[Records from a dataset]
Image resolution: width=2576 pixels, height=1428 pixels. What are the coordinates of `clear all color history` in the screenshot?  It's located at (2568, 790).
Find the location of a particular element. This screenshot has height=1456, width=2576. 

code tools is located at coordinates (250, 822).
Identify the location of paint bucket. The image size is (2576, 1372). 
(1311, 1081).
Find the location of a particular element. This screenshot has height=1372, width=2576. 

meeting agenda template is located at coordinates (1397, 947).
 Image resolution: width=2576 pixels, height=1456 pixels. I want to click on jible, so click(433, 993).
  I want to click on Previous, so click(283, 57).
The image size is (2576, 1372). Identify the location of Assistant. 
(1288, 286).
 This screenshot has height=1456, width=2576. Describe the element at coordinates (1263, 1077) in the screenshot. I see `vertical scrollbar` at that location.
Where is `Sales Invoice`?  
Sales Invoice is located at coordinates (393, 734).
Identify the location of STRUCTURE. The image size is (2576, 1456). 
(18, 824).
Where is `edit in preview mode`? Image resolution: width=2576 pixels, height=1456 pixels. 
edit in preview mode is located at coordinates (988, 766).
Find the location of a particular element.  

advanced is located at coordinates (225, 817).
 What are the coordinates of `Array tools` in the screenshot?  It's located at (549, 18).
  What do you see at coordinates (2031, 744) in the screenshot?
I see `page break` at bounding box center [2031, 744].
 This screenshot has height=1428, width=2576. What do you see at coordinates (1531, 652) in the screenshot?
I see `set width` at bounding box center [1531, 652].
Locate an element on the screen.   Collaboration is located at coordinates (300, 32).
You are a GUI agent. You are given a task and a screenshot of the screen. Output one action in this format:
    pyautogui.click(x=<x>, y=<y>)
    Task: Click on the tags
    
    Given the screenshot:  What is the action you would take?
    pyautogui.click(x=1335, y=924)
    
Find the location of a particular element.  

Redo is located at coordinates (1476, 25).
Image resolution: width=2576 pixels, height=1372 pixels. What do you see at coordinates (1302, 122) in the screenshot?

→ **Task directions**:
Repeat the lines of the records above word for word, starting at the line containing "Locate an element" and ending at the last line of the records.

→ **Solution**:
Locate an element on the screen.   Collaboration is located at coordinates (300, 32).
You are a GUI agent. You are given a task and a screenshot of the screen. Output one action in this format:
    pyautogui.click(x=<x>, y=<y>)
    Task: Click on the tags
    
    Given the screenshot:  What is the action you would take?
    pyautogui.click(x=1335, y=924)
    
Find the location of a particular element.  

Redo is located at coordinates (1476, 25).
Image resolution: width=2576 pixels, height=1372 pixels. What do you see at coordinates (1302, 122) in the screenshot?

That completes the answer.